### DIRECTIONS FOR THIS TASK
For the string "screenshot", search the entries below and copy every line where it appears.

### Items from a data source

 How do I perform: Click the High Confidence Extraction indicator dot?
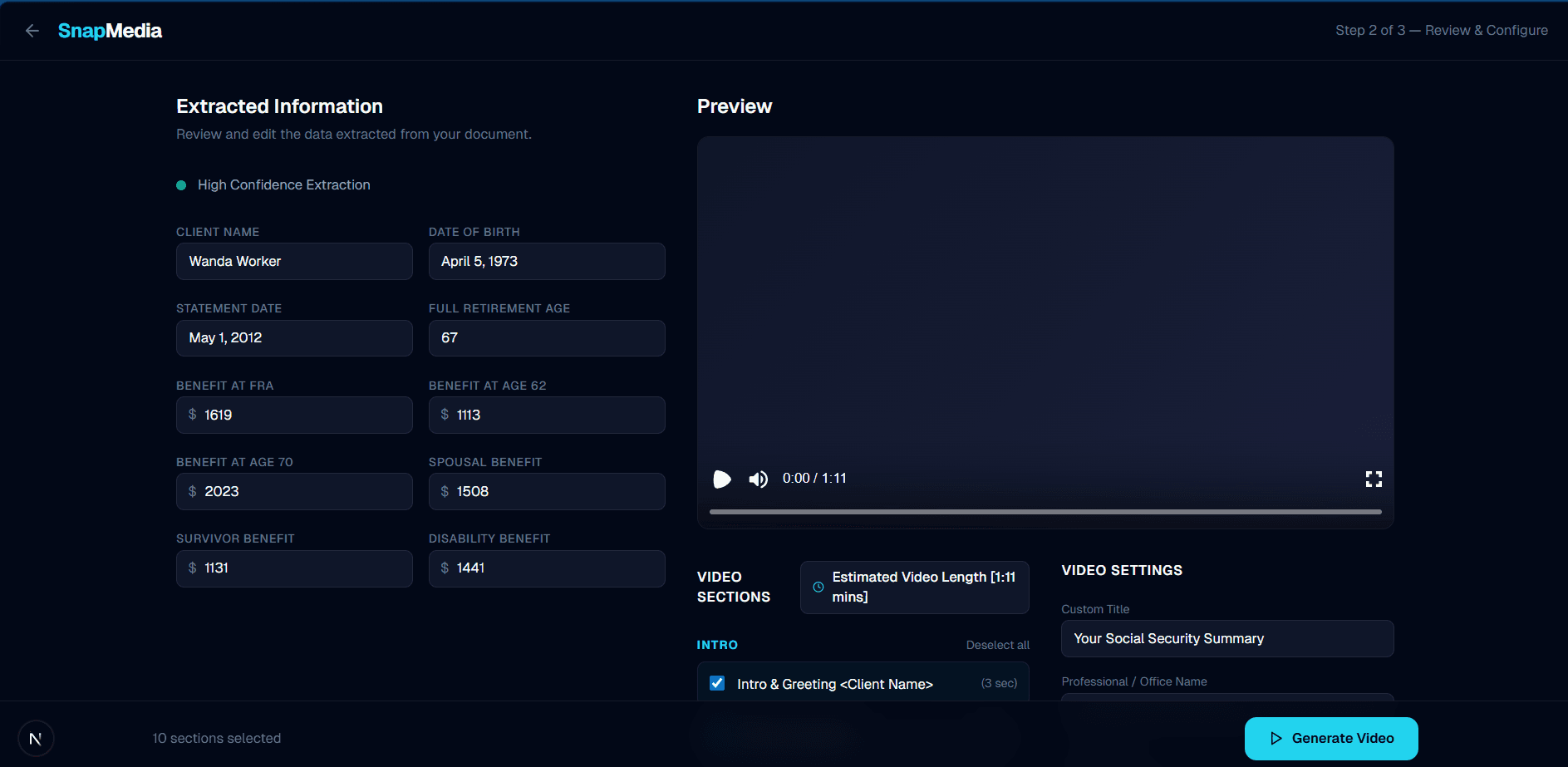pyautogui.click(x=181, y=184)
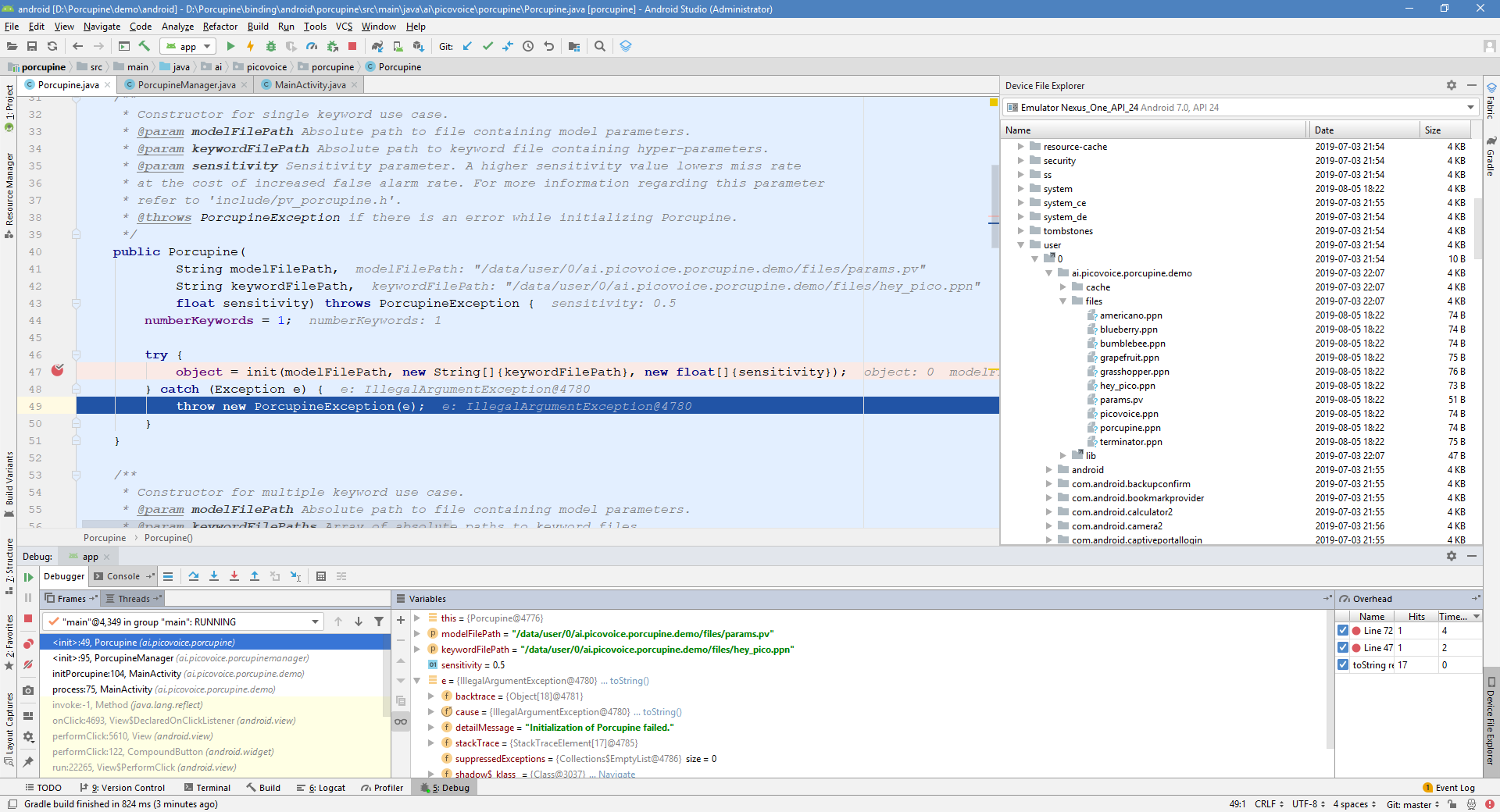Select the Sync Project with Gradle Files icon
Viewport: 1500px width, 812px height.
pyautogui.click(x=379, y=46)
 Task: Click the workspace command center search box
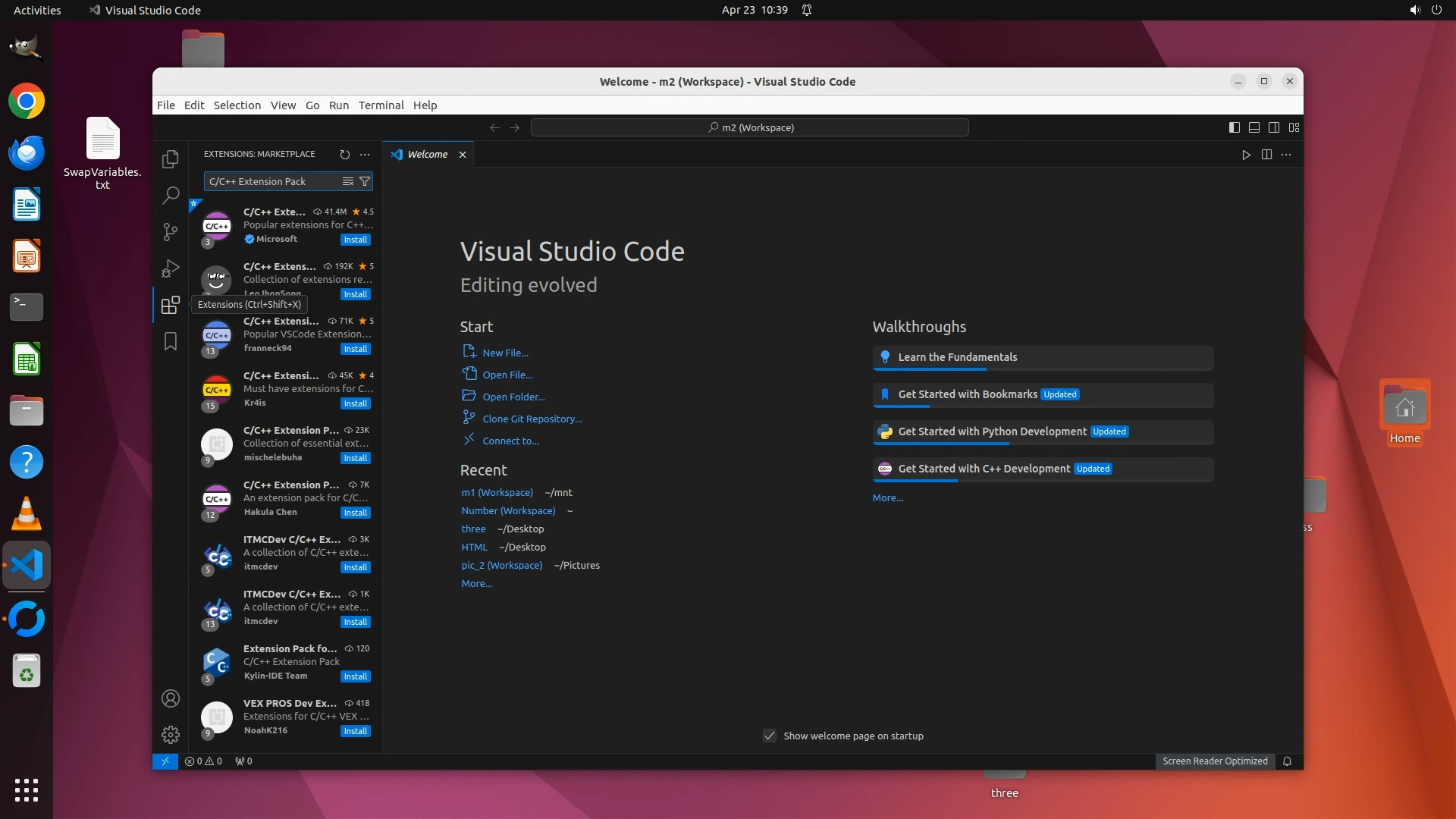749,127
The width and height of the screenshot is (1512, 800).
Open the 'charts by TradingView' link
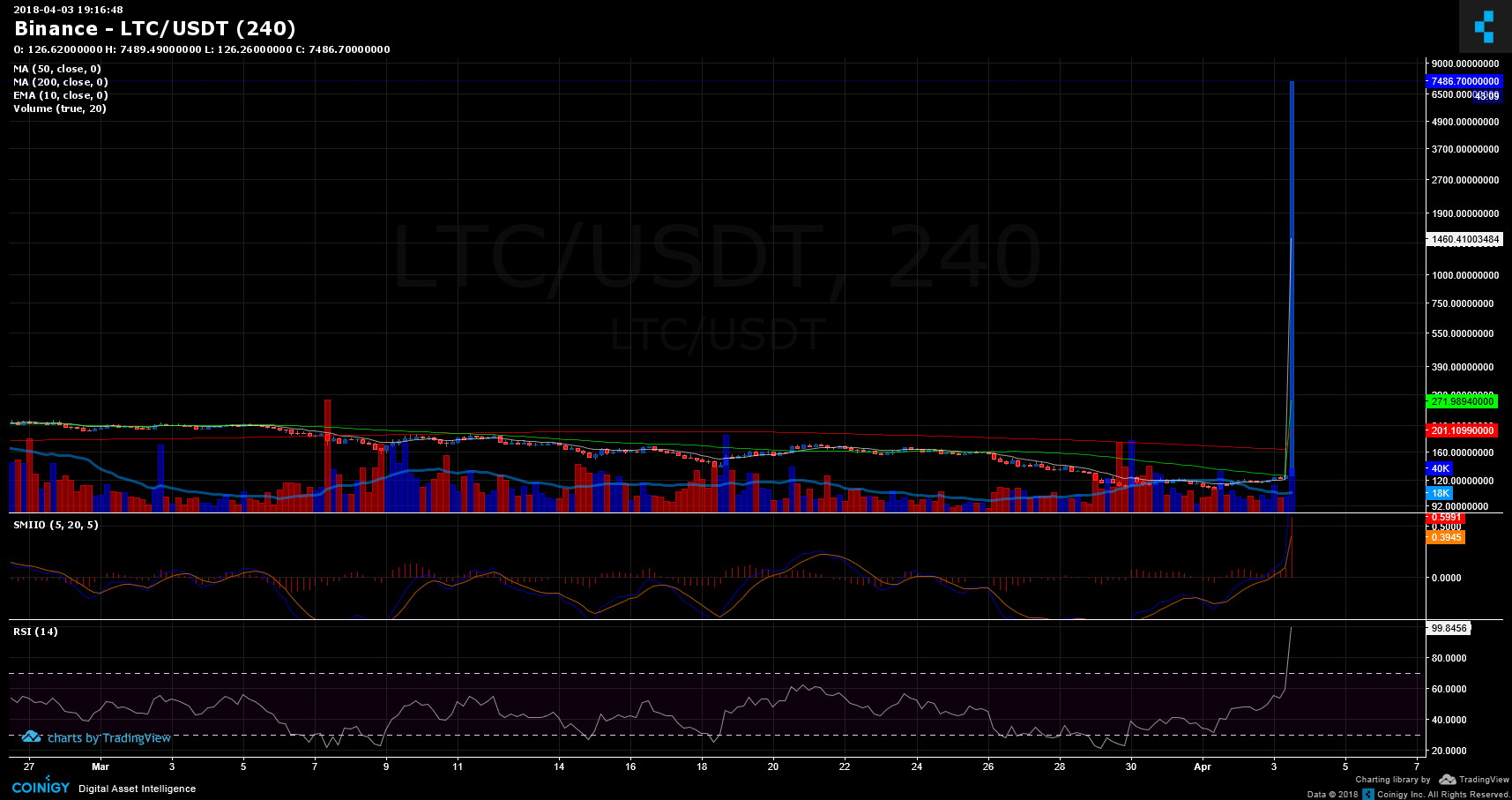(x=108, y=737)
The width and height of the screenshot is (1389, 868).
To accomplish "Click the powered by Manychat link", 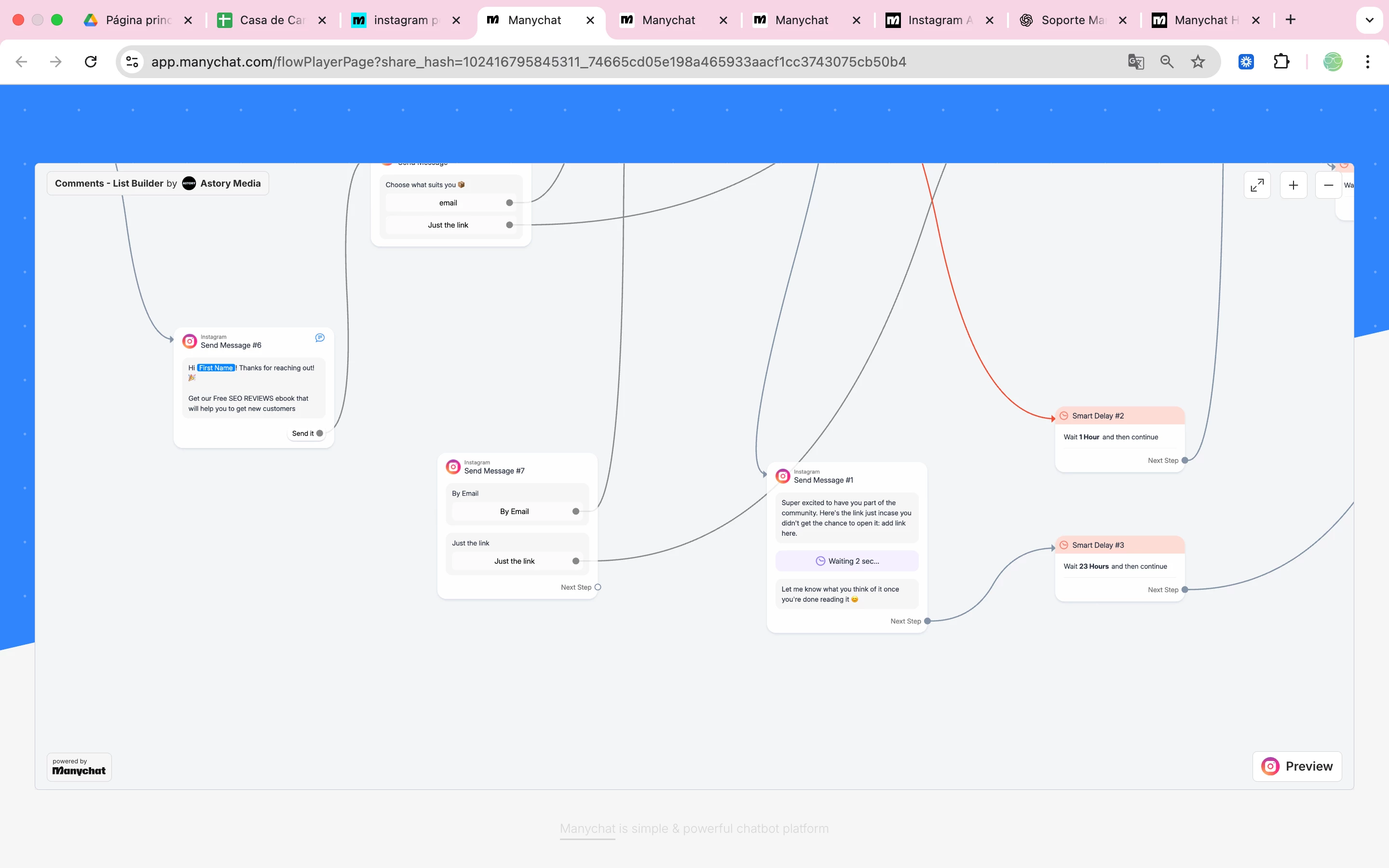I will [x=79, y=767].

### ANSWER
The width and height of the screenshot is (1512, 800).
The width and height of the screenshot is (1389, 868).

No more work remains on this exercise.